Three players and three moments helped to wash away some of the frustration of the previous 14 losses in 21 games. And if six games out of first wasn’t bad enough, add to that a series of costly injuries. Stuff happens in baseball, I just wasn’t aware that stuff included dirt bike accidents involving your best pitcher. But I digress…

I was listening on the radio last night while helping my wife Brenda move some furniture. With a Giant Dodger game on TV, listening to the radio, and moving furniture are both indicators that the season is not going well. After five innings the futility appeared to be continuing. The Dodger led 3-0 and the Giants were hitless. At the end of six, the only change was that the Giants had picked up a hit. Then came the first of the three magical moments. In the seventh inning rookie Christian Arroyo, playing in just his third big league game, hit his first home run, driving in Buster Posey to make it a one run game. His mom, in the stands, celebrated while deftly hanging on to her plate of nachos. Athletic skill must run in the family.

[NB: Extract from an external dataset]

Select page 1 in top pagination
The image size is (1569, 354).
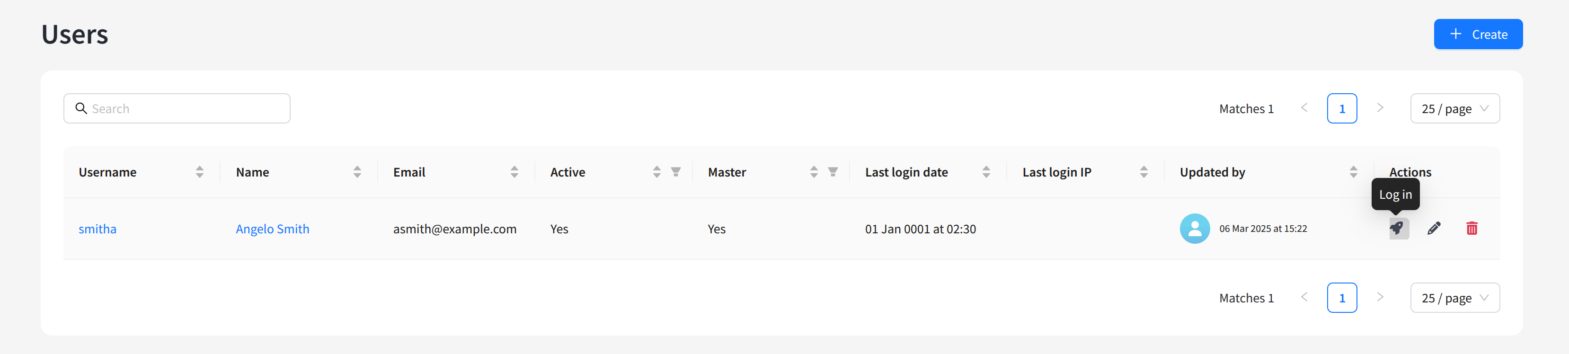tap(1342, 108)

Enter Michael Morse, of 2014 Giant lore. His dramatic eighth inning pinch hit home run to tie the game with St Louis in the NLCS, helped to propel San Francisco to their third World Series in five years. (Of course you can’t mention that game without a salute to Travis Ishikawa and his walk off game winning home run). That post season may well have been the high water mark of Morse’s career, which included his, go ahead RBI in Game 7 of the World Series victory over Kansas City. He was out of baseball last year and almost on a lark, accepted an invitation to the Giants spring training camp. The invite to Morse came from the Giants General Manager Bobby Evans while both were attending the wedding of former Giant teammate Hunter Pence, (more on Pence later). Morse was close to making the team when he suffered an injury. He decided to stick with it and was playing in the Giants minor league system when he got the call on Monday past. In an appearance strangely similar to his 2014 post-season heroics, Morse again pinch-hitting in the eighth inning, crushed a home run to tie the game at 3-3. It was his first at bat since being called up and the results were as thrilling as they were improbable.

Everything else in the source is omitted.